Second, of all that Moses received from God, only these Ten Words were written by God’s own finger. In fact, he did so twice, due to Moses’ destroying the first set in reaction to Israel’s rebellious activities while he was with God on the mountain (see Shemot/Exodus 31:18; 34:1).

The third and perhaps most important way the Ten Words are unique is that they, in particular, are called “the covenant” (see Shemot/Exodus 34:28). This would be why they were among the items that were placed inside the aron ha-berit, the Ark of the Covenant.

There was of course more to the covenant given at Mount Sinai than just the Ten Words. The Ten served to point the people to the details of the entire covenant. They weren’t necessarily more important than any other of God’s directives, but what they do is capture the essence of the whole covenant, while the rest of Torah elaborates on them.

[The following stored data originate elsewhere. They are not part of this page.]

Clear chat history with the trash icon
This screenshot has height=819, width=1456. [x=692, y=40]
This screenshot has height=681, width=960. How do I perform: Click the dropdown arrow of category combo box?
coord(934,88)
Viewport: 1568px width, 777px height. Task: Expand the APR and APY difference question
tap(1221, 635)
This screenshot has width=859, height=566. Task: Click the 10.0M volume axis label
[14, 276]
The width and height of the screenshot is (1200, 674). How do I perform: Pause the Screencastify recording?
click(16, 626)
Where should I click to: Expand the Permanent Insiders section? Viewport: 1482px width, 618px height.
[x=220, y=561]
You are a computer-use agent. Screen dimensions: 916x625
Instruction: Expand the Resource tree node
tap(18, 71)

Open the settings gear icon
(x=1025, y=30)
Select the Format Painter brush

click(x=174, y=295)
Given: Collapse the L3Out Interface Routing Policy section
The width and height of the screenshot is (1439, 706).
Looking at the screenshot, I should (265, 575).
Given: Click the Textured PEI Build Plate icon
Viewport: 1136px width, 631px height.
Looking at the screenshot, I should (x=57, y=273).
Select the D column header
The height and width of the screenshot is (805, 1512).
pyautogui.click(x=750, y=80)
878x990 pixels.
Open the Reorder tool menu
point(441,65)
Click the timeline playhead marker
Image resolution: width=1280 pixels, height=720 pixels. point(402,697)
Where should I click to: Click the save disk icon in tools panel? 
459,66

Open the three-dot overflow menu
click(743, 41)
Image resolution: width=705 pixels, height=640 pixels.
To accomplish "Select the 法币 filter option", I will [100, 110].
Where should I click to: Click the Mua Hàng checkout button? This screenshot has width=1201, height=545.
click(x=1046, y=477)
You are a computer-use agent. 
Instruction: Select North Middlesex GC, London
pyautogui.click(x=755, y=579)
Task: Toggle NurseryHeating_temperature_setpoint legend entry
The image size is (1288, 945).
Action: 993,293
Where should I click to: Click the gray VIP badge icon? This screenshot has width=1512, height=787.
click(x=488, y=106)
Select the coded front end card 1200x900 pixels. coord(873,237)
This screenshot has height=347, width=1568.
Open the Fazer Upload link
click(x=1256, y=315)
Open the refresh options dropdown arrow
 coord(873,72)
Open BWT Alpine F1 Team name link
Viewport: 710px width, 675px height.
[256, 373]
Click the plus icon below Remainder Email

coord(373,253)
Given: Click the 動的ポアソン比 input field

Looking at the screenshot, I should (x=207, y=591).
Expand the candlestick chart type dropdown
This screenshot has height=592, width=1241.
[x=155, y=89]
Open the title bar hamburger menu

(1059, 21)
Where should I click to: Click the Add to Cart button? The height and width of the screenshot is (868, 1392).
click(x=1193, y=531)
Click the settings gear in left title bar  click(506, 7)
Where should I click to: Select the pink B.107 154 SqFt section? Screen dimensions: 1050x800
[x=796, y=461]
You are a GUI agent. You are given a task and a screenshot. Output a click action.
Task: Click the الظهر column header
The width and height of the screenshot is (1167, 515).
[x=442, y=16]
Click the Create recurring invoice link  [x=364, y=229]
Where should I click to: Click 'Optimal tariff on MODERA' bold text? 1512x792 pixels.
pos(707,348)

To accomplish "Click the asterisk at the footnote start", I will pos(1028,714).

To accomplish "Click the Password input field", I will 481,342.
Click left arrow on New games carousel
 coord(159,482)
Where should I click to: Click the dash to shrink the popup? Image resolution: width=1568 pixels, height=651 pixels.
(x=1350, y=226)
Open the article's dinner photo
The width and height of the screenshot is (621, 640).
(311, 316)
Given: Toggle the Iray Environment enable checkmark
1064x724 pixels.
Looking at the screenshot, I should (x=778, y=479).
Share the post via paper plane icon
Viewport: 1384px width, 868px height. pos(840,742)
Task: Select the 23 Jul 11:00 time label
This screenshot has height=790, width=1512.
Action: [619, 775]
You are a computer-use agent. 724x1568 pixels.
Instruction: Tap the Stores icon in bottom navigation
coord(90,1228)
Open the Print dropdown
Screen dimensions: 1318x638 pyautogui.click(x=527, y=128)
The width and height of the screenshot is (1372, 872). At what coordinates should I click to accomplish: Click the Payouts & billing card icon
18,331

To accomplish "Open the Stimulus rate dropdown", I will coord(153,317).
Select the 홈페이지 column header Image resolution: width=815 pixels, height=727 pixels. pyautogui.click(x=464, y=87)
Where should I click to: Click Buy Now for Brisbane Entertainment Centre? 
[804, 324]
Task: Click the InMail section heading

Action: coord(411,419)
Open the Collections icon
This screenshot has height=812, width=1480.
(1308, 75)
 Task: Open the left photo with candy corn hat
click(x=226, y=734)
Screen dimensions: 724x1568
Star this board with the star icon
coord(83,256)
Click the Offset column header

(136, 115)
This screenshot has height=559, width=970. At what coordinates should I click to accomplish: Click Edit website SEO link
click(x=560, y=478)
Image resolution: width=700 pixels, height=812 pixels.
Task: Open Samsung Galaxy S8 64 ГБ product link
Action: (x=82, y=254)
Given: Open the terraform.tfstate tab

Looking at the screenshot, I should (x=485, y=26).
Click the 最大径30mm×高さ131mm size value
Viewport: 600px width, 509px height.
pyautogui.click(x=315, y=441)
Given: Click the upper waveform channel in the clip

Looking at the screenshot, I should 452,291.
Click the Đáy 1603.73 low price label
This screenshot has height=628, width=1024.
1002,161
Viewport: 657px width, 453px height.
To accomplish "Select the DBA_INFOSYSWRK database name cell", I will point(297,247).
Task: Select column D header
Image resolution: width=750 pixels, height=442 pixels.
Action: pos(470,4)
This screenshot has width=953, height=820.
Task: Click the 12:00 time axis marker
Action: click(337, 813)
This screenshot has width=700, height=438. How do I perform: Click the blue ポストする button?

The Ten, then, especially as a collection, have an essential symbolic function in that they represent the whole Sinai covenant.

It is not biblically sound, therefore, to isolate or detach the Ten Words from the rest of Torah as if God gave these directives as universal principles, while everything else he revealed through Moses was for Israel alone. This is not to say that the Ten Words or anything else in Torah aren’t necessarily universal. It’s that it is not right to automatically consider them as universal just because they are the Ten Words.

Biblically speaking, the Ten Words first and foremost function as covenant, not moral principles. They (as much of the rest of Torah) are full of morality, but primarily they establish the basis and parameters of God’s relationship with ancient Israel. That is why the Ten Words begin with “I am the LORD your God, who brought you out of the land of Egypt, out of the house of slavery” (Shemot/Exodus 20:2). Israel was to obey God’s commands on the basis of their having been rescued from Egypt, something which no other nation can claim. Note that Israel’s salvation and relationship to God were established by God first before he gave them directions to live by. Biblical morality was never intended to be a pathway to God, but rather a response of God’s people to his love and faithfulness.

Living God’s way under the New Covenant is similar in that it too is a response to God’s salvation. This time not only as the nation of Israel who were in physical bondage to Egypt, but people of all nations who have been released from the greater bondage to sin and death through faith in the Messiah.

But as those who have a relationship with God through Yeshua, how do we live? While many have adopted the Ten Words as their moral code, others have rejected most, if not all, the commands given through Moses as being relevant today. Some claim that Yeshua replaced an older notion of hundreds of commands with only two (love God and love your neighbor) as if God is now lenient instead of strict. But that’s not what is going on here at all. Yeshua’s answer to the question concerning the greatest commandment (see Matthew 22:36-40) provides perspective and priority in relating to God. These two commands therefore serve as a summary of everything God calls us to.

But what does he call us to? Under the New Covenant, Torah, which was at one time written on tablets of stone, is now engraved upon our hearts (see Jeremiah 31:31-34; 2 Corinthians 3:3). That which was external has been internalized. This transformational change brought about by Yeshua’s death and resurrection allows us to live out the essential elements of God’s revelation through Moses including the Ten Words.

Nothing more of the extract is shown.